Reclined flying warrior, supta visvamitrasana

After working on compass for a bit, I moved on to reclined flying warrior, supta visvamitrasana. This posture still demands a lot of your hamstrings and hips, but takes the standing balance component from visvamitrasana out of it. Think of it as compass pose, but flipped on its side with the bottom leg extended. 

I'll start off with the right side again. Lay down on your right side as if you were hanging out at the park or beach, with your right forearm flat on the ground. Extend your right leg straight under you and keep your leg engaged by flexing your toes towards your face. Your left arm will be laying on top of you, so place your left palm flat on the floor and firmly press all fingertips into the ground. As we did with compass, bend your left knee towards your chest so you can reach for the baby toe edge of your left foot. Kick into your right hand and stay there, or continue to extend through your left leg as you use that as leverage to bring your shoulder before your left thigh. Your left hand will act as a safety bumper so you don't fall over. 

Half flying warrior, ardha visvamitrasana

To progress further, visvamitrasana adds all components together (remember, arm balance, a huge side body stretch, shoulder opener, torso twist, hamstring opener, and hip flexor stretch...holy sh!t). 

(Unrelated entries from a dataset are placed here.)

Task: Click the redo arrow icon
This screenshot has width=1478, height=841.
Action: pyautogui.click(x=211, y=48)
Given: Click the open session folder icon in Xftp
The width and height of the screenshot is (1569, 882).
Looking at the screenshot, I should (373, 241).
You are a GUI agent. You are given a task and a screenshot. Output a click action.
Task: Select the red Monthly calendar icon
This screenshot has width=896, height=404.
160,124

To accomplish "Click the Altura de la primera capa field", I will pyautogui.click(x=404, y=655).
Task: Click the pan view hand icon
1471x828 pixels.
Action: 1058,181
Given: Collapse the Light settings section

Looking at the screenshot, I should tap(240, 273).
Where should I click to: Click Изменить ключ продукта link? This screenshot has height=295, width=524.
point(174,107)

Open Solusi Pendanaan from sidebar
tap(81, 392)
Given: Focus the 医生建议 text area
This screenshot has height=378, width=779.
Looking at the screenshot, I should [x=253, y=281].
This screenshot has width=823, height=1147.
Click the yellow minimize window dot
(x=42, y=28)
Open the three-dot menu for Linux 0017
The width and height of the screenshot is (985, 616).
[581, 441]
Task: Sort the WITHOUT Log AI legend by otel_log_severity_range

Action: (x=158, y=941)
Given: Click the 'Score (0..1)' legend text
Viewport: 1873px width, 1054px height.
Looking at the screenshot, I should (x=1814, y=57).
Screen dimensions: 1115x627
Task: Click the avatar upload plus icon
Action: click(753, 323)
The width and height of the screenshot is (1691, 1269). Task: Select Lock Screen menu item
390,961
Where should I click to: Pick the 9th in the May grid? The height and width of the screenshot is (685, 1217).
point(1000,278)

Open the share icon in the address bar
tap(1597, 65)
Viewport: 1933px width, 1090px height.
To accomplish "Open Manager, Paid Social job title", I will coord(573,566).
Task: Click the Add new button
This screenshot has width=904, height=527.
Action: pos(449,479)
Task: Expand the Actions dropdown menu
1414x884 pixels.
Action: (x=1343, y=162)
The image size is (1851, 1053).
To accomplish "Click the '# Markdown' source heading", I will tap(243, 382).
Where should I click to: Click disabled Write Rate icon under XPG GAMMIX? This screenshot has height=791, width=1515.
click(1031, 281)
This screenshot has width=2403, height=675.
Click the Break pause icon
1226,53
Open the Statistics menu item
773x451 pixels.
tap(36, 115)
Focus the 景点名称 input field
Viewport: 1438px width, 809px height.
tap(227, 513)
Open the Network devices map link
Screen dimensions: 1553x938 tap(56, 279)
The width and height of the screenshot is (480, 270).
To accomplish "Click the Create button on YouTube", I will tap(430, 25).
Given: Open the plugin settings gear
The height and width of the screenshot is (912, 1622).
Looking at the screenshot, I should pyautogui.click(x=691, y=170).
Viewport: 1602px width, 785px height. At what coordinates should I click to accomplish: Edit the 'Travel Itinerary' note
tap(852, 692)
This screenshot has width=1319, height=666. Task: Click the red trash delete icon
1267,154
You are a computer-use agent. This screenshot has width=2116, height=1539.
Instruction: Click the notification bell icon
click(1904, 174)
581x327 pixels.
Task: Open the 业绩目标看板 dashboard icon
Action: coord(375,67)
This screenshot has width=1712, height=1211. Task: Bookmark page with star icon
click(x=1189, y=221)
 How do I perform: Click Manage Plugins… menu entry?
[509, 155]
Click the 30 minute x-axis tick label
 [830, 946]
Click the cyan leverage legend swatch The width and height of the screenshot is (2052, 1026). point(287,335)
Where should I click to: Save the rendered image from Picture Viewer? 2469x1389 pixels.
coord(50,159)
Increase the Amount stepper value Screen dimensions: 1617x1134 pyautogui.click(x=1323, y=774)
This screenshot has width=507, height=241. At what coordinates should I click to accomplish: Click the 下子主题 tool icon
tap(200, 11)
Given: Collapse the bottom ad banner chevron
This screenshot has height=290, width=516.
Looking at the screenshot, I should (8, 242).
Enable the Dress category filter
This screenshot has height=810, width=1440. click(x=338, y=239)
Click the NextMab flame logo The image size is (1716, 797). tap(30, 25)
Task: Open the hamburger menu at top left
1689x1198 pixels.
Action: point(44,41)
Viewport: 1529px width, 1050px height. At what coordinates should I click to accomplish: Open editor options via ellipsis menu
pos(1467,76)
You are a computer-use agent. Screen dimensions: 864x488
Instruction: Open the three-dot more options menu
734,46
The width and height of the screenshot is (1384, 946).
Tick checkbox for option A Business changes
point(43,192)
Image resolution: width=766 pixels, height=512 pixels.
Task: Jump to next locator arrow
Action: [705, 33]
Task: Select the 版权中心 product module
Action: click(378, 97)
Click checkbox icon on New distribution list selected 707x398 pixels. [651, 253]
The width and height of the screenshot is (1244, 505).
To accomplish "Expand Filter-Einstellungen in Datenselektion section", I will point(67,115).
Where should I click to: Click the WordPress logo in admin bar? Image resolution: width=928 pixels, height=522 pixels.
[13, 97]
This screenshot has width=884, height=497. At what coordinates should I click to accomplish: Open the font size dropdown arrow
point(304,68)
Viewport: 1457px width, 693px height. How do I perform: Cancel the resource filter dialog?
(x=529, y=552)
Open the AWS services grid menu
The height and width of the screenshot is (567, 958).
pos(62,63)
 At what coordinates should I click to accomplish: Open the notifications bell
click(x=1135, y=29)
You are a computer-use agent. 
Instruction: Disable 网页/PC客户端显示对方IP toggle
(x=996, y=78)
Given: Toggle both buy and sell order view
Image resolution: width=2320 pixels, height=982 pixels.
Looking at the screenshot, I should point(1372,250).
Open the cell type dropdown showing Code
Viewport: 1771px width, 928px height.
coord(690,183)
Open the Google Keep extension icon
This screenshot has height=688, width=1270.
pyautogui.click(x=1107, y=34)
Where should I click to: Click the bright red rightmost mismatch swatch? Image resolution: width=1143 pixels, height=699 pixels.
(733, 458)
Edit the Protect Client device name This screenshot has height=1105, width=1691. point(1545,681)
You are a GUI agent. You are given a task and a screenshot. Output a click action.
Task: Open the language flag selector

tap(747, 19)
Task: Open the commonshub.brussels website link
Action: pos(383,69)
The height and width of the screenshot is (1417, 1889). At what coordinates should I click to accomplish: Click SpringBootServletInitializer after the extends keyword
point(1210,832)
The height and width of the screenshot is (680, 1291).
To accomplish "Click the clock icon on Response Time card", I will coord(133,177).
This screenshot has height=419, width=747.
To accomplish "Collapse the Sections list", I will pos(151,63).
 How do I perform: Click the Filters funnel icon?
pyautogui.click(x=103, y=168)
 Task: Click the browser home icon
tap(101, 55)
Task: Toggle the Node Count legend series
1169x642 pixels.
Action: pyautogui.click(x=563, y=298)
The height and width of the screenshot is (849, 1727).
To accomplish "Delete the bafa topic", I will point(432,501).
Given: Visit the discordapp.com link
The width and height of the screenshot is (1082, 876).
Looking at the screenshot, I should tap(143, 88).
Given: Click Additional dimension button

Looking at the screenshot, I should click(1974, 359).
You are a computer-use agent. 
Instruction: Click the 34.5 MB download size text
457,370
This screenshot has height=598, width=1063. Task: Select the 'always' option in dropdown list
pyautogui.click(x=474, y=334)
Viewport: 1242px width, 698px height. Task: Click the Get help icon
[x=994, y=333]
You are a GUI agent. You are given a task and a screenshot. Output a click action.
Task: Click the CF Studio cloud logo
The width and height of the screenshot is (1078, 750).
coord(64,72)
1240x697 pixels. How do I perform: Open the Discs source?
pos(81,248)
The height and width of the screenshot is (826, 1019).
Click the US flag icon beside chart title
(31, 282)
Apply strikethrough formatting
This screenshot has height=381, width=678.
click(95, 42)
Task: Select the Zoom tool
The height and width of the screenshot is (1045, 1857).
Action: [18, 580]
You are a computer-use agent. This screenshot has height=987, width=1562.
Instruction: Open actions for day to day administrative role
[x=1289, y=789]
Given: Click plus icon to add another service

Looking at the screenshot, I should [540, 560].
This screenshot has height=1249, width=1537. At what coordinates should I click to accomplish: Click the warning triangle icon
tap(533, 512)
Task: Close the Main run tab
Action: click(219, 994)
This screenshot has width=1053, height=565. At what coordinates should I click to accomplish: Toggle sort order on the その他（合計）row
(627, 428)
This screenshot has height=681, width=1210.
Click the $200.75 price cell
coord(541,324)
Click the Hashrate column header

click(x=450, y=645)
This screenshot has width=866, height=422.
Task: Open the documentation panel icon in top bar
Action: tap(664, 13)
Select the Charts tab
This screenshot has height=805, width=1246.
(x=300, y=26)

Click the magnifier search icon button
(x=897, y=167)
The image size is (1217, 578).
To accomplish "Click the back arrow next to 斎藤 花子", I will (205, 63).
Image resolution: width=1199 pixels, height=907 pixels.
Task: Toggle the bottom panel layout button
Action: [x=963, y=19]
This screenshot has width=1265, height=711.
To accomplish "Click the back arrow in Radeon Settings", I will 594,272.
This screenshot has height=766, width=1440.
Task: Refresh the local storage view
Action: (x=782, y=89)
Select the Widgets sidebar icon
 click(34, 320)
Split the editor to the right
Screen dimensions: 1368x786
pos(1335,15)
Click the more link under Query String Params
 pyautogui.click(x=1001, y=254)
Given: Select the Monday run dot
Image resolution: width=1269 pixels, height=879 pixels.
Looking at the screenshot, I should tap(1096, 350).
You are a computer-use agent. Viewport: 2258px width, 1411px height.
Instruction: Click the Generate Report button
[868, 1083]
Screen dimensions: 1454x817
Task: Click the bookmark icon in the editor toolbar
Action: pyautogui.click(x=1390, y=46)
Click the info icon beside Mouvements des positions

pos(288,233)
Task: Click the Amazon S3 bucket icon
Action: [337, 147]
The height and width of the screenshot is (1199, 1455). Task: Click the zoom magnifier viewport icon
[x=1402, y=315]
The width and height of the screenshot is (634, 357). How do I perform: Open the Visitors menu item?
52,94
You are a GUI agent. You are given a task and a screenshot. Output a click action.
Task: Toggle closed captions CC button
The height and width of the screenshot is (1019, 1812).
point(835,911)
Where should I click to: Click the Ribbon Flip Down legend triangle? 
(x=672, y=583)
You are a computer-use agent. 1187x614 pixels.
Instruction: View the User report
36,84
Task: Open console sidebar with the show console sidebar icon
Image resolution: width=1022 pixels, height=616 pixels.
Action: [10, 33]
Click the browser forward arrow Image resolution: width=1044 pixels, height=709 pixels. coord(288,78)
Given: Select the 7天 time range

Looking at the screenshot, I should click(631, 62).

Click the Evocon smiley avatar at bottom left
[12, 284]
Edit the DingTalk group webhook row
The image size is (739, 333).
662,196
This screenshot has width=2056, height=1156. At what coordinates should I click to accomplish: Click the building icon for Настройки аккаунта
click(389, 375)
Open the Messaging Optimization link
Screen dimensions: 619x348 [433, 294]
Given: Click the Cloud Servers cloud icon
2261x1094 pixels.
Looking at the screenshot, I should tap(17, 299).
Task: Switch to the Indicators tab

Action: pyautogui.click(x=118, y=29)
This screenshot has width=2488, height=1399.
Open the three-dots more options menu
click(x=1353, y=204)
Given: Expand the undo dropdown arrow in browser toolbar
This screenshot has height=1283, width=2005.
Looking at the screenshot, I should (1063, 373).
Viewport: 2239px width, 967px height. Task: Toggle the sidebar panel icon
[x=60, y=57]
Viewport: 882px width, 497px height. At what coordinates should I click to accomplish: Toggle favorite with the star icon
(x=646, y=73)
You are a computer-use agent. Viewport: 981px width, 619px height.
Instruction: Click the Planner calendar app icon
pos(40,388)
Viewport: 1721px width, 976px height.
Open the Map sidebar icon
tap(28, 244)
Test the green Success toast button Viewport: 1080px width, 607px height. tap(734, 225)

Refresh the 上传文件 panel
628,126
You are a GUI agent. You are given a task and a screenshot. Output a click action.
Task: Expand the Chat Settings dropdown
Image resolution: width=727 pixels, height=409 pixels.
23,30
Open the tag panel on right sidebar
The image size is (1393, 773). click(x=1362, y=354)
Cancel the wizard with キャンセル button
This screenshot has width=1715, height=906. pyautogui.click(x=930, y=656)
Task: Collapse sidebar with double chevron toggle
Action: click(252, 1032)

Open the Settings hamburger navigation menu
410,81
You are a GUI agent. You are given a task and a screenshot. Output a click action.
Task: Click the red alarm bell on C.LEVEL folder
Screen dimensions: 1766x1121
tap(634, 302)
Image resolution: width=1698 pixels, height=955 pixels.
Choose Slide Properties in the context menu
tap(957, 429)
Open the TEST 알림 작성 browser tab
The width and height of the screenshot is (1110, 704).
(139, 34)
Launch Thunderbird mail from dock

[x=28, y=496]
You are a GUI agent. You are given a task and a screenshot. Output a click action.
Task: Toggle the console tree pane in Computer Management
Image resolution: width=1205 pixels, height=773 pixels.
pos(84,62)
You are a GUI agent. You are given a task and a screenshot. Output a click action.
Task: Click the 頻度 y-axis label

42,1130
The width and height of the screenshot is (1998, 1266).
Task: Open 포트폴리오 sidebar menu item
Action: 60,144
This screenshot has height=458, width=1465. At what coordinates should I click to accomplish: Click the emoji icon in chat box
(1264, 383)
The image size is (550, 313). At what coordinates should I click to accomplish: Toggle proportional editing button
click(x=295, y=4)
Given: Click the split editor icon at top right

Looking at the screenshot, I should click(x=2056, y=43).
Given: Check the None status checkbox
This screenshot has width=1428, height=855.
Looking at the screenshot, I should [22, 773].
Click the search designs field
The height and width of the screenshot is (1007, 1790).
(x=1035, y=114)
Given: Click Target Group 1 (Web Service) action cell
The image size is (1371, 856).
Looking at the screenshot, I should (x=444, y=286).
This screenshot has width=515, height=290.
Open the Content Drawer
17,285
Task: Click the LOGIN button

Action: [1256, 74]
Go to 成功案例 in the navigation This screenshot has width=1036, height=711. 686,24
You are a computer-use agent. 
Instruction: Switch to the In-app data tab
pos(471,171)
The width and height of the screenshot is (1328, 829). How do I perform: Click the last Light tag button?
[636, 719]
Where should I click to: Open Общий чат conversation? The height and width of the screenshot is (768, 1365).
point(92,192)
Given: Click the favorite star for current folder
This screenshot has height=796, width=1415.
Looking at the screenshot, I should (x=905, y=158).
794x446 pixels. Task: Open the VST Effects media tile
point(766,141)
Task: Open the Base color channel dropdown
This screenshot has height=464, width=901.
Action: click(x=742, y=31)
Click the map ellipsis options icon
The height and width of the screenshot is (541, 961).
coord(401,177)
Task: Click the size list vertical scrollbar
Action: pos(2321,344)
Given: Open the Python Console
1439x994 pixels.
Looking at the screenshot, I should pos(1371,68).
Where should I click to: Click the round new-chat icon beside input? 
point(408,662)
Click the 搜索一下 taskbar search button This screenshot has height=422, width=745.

Again, for the purposes of explaining, I'll do the right side. Start out in a low lunge (right foot forward) with your back knee lifted and back foot flat in about two to three inches closer than you normally would. Shimmy your right shoulder under your right thigh, and press your right hand into the floor outside of your right foot so much that your right heel starts to lift. Once you feel stable, reach up and over with your left hand to grab for the baby toe edge of your right foot (again, feel free to utilize a strap). Start to kick your right foot into your left hand as your extend through your right leg. Test your balance and hip/hamstring openness by staying with your left leg lifted, or lower down to your left knee as you see me doing. From here, see if you can keep your chest lifted with your heart up towards the sky and twist from your torso to bring your left tricep behind your head. If it's okay with your neck, bring your gaze up and continue to press your right tricep into your right inner thigh. 

Final thoughts

Visvamitrasana is not easy, nor are the prep postures, so don't feel like you aren't the best yogi if you cannot get into them. One of my goals for 2018 is to increase flexibility and openness in my hamstrings and hips, so I'm right there with you. Let me know how your practice goes and I'm here if you have any questions or need guidance on your practice!